(Items listed in a dataset)
- - - - - - -
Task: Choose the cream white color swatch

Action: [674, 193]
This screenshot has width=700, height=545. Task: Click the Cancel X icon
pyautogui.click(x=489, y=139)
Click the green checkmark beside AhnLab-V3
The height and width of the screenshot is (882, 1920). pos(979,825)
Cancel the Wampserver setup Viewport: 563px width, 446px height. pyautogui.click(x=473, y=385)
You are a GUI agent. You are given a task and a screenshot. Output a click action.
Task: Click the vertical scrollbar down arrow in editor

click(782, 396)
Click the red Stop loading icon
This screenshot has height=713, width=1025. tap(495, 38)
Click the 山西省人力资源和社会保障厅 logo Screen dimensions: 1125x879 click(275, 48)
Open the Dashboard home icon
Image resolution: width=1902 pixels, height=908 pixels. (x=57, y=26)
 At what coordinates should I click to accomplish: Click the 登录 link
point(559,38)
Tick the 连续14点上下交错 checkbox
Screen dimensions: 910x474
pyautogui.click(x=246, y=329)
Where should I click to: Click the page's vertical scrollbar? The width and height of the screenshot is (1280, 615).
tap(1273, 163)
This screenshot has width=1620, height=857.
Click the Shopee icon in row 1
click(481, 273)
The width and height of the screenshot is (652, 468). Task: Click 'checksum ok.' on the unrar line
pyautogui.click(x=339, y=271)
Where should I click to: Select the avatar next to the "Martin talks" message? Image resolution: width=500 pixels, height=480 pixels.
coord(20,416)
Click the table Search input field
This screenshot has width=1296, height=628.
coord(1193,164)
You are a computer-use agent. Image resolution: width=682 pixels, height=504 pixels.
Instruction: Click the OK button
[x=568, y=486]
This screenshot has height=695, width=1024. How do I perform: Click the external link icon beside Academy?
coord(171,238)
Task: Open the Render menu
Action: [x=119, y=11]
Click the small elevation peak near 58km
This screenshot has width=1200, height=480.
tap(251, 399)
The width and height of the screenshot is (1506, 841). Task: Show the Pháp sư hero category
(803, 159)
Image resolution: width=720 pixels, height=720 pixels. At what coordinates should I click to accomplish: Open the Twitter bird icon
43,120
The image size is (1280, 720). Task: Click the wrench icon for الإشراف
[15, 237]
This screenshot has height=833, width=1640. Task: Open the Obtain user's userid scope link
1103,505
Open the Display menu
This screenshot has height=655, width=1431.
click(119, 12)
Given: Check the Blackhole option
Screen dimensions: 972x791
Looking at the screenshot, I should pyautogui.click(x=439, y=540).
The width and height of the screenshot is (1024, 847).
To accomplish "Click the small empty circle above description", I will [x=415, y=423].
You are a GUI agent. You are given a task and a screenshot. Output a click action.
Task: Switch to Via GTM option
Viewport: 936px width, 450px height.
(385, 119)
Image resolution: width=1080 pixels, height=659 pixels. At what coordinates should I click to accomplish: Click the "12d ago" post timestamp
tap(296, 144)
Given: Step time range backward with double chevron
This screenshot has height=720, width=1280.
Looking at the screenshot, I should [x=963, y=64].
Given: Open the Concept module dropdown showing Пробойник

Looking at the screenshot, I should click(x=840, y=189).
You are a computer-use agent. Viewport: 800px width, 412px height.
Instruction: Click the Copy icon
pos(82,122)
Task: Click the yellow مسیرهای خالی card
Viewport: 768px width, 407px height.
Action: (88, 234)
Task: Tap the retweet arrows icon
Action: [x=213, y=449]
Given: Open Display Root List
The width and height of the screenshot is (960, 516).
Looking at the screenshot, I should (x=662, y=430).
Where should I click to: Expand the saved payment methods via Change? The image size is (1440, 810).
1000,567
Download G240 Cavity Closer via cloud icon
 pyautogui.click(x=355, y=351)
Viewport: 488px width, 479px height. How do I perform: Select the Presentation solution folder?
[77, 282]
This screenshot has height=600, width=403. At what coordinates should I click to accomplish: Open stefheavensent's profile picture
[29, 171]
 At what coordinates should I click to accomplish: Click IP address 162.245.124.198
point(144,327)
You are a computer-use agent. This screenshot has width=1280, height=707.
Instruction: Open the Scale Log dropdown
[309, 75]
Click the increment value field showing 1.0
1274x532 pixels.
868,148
- - - - - - -
- _The problem_:
Look through the data above for the string "option" and copy every line where it appears.

- _Your response_:
Given: Check the Blackhole option
Task: Switch to Via GTM option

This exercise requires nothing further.